Pro dan Kontra dalam Perspektif Kelembagaan
| Aspek | Fakultas Teknik (Pro) | Fakultas Olahraga (Kontra) | Peran UKO (Solusi Kolaboratif) |
|---|---|---|---|
| Efisiensi Energi dan Biaya | Menggunakan sistem monitoring teknis, lebih efisien secara anggaran | Fokus pada fungsi akademik dan pelatihan, kurang optimal dalam efisiensi biaya | UKO dapat membantu membuat sistem penggunaan terjadwal untuk efisiensi daya |
| Keamanan Bangunan | Ahli dalam inspeksi struktural, ventilasi, dan keselamatan | Bergantung pada pihak luar untuk urusan teknis | UKO dapat mengawasi penggunaan aman melalui SOP kegiatan |
| Fungsi Edukasi dan Riset | Tidak menjadi prioritas utama | Inti dari kegiatan akademik fakultas olahraga | UKO dapat menjaga keseimbangan fungsi edukatif dan kompetitif |
| Akses dan Penggunaan Mahasiswa | Kadang terlalu birokratis dan administratif | Lebih terbuka untuk kegiatan mahasiswa | UKO dapat menjamin transparansi akses dan pemakaian GOR |
Refleksi dan Arah Kolaborasi Baru
Persoalan siapa yang paling berhak mengurus GOR sejatinya bukanlah masalah “siapa lebih layak”, melainkan “siapa bersedia berkolaborasi.” Dalam sistem kampus modern, pembagian peran berbasis keahlian dan fungsi jauh lebih efektif daripada pendekatan sektoral.
GOR kampus bisa dikelola dengan model triple-collaboration system:
- Fakultas Teknik sebagai technical and maintenance lead (penanggung jawab teknis bangunan dan utilitas),
- Fakultas Olahraga sebagai functional and academic lead (penanggung jawab aktivitas akademik dan kurikuler),
- UKO sebagai operational and user lead (pengatur jadwal, turnamen, dan kegiatan mahasiswa).
Dengan model seperti ini, keberlanjutan pengelolaan GOR dapat dijamin dari tiga sisi: teknis, fungsional, dan partisipatif.
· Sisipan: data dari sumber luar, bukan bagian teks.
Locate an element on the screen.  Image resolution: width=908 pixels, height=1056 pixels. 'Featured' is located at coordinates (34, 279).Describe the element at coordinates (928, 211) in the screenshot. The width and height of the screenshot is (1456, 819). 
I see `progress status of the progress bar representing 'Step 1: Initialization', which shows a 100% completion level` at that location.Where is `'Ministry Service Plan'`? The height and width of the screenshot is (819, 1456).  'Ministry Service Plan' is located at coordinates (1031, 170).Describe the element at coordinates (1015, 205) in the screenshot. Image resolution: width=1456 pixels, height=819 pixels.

Penutup: Dari Rivalitas Menuju Sinergi
Dalam konteks lebih luas, perdebatan antara Fakultas Teknik dan Fakultas Olahraga hanyalah simbol dari pertarungan paradigma antara sistem dan leadership. Fakultas Teknik mewakili sisi sistem — rasional, efisien, terukur; sementara Fakultas Olahraga mewakili sisi leadership — manusiawi, motivasional, dan berbasis pembentukan karakter.
Di tengah keduanya, UKO hadir sebagai wadah yang menyatukan nilai-nilai Insan Cita sebagaimana sering disuarakan dalam opini di laman GEMA NUSANTARA: bahwa kepemimpinan sejati bukanlah tentang siapa yang berkuasa, tetapi siapa yang mau mengabdi untuk kebermanfaatan bersama.
Maka, pengelolaan GOR idealnya bukan sekadar persoalan teknis, administratif, atau akademik, tetapi juga politik nilai dan tanggung jawab moral sivitas akademika. Jika Fakultas Teknik, Fakultas Olahraga, dan UKO mampu melihat GOR bukan sebagai “aset fakultas,” tetapi sebagai ruang pembentukan insan berintegritas, maka kolaborasi ini akan menjadi model manajemen kampus yang beradab, berdaya, dan berkelanjutan.